This Lockdown Life: Slimming down the fridge trips, biscuit tin raids and fondness for daywear pyjamas
As we enter week 7 of lockdown, Cate Wilson realises it's time to shape up...
Last week saw the arrival of spring as we know it. And by that I mean rain, rain and even more rain in Bishop’s Stortford.
With the sun loungers packed firmly back in the garage and the days of sitting in the garden with a glass of wine in one hand and a Nobbly Bobbly ice lolly in the other a distant memory, it was time to tackle an issue which was looming ever larger in my life – my waistline.
Even before lockdown, I was not exactly at my physical peak and had already begun pondering whether to embark on my annual panic diet triggered every spring by the first sighting of white trousers in shops.
I think we are all familiar with what happened next. Hourly trips to the fridge and raids on the biscuit tin, coupled with a new-found fondness for leggings and daywear pyjamas, merely exacerbated an already burgeoning problem, and beneath the elasticated waistlines and unstructured tops, a grim yet cuddly truth was emerging. I was getting fat.
The first step was to admit I had a problem. Lowering myself gently onto the scales and with eyes scrunched almost shut to avoid reading the monitor, it was apparent that even with one hand on the washbasin and a leg wrapped around the shower appliance, it wasn’t budging below the red zone.
It was time for action – and not of the half-baked family ‘fun’ variety either. I say that in jest as you may recall an early family flirtation with Joe Wick’s PE sessions which had to be abruptly abandoned due to a mistimed bunny hop. At the time, I refused to be disheartened and had continued with young Joe the following morning on the grounds that, well, how hard could a children’s PE lesson be?
I found out the next morning. On waking, it appeared my limbs were clad in hot metal. My legs had all but seized, to the extent that all movement below the waist was now rendered impossible. The only route to exiting the bed was to hurl myself lemming-like over the edge before slowly inching across the floor to the bathroom in search of pain relief.
To the alarm and, it has to be said, general amusement of the family, the rest of the day was spent travelling in small crab-like movements around the house, with meals having to be eaten standing up due to an inability to bend at the knee.
▬▬▬▬▬▬▬▬▬▬
Prompt 1:
In the lockdown column, why did the family's early attempt at the PE sessions have to be abruptly abandoned?
Prompt 2:
Resume the lockdown column about getting back in shape, starting right after its final sentence.
The records have no connection to the lockdown column.
▬▬▬▬▬▬▬▬▬▬
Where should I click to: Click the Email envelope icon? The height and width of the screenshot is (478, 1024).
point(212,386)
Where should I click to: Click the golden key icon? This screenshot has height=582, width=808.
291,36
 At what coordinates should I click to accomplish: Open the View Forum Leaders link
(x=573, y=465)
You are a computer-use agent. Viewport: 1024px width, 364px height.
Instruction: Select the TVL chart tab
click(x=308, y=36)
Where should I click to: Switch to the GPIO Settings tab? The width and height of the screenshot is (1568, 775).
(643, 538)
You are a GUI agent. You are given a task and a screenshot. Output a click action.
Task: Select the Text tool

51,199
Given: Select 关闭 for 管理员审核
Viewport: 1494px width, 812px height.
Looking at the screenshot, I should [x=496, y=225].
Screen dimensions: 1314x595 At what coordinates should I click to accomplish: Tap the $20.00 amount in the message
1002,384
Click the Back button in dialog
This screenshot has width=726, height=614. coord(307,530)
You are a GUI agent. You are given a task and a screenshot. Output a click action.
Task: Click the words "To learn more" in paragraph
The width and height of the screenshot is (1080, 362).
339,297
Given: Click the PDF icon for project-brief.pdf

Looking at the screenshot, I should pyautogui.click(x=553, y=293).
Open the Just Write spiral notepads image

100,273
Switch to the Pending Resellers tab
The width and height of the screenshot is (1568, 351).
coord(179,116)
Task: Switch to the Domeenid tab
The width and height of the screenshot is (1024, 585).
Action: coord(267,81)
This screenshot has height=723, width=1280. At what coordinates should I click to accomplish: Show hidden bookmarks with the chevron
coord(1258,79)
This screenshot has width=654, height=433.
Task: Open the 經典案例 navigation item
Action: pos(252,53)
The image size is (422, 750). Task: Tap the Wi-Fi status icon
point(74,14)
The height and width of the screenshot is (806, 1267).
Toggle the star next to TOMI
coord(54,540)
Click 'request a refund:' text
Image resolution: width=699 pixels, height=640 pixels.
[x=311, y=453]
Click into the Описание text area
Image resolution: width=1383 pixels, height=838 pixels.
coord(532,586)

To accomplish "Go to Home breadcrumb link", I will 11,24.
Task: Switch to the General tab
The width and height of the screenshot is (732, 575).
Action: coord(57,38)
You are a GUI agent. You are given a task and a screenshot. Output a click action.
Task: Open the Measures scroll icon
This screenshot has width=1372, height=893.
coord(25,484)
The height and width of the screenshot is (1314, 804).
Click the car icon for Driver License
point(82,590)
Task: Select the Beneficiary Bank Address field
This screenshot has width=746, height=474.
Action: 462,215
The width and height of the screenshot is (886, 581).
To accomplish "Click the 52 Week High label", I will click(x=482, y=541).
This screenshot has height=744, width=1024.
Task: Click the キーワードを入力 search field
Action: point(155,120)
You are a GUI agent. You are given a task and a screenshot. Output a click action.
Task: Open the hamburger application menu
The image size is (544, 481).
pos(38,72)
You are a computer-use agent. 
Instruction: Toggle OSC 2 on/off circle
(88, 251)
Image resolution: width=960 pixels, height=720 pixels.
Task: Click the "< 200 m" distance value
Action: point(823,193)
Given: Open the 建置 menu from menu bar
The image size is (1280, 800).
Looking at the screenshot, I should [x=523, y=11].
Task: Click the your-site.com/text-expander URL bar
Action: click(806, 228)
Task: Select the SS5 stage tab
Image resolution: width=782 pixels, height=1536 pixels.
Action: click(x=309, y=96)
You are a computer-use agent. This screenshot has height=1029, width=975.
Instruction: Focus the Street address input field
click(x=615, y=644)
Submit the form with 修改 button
▬▬▬▬▬▬▬▬▬▬
Final answer 1:
It was abandoned because of a mistimed bunny hop.

Final answer 2:
However, some weeks later, this early foray into physical activity was all but forgotten. I was back and raring to go, warmed by the lockdown restrictions allowing 30 minutes of daily exercise outside. This was more like it: the great open road where I could jog at my own pace, exchanging a friendly hello with other like-minded fitness types along the route.
Unfortunately, the road outside now resembled the M25 at rush hour. Dog walkers sprang from every angle competing with families, buggies and cyclists, all desperately trying to get some fresh air while avoiding falling foul of the two-metre rule.
Undeterred I pressed on, wheezing and gasping for air while occasionally flailing my arm at a passing jogger in greeting – a move which seemed to arouse alarm rather than solidarity from my fellow runners.
Only later did it strike me that the sight of a wild-eyed woman in what appeared to be the later stages of acute respiratory distress may prove unnerving in the middle of a coronavirus epidemic. Perhaps jogging wasn’t going to be my thing after all.
Since then I have successfully enrolled in my friend Mandy’s online Pilates and fitness classes after she gently suggested I might want to try building my fitness first, rather than risking further injury and public humiliation out on the streets.
So far so good. I’d love to say a new sylph-like me is emerging and that my days of blaming the sudden disappearance of a box of mini rolls on the teenager are over, but small steps have been made.
For now, at least, I have stepped away from the scales. I mean who needs to read bad news at a time of national crisis?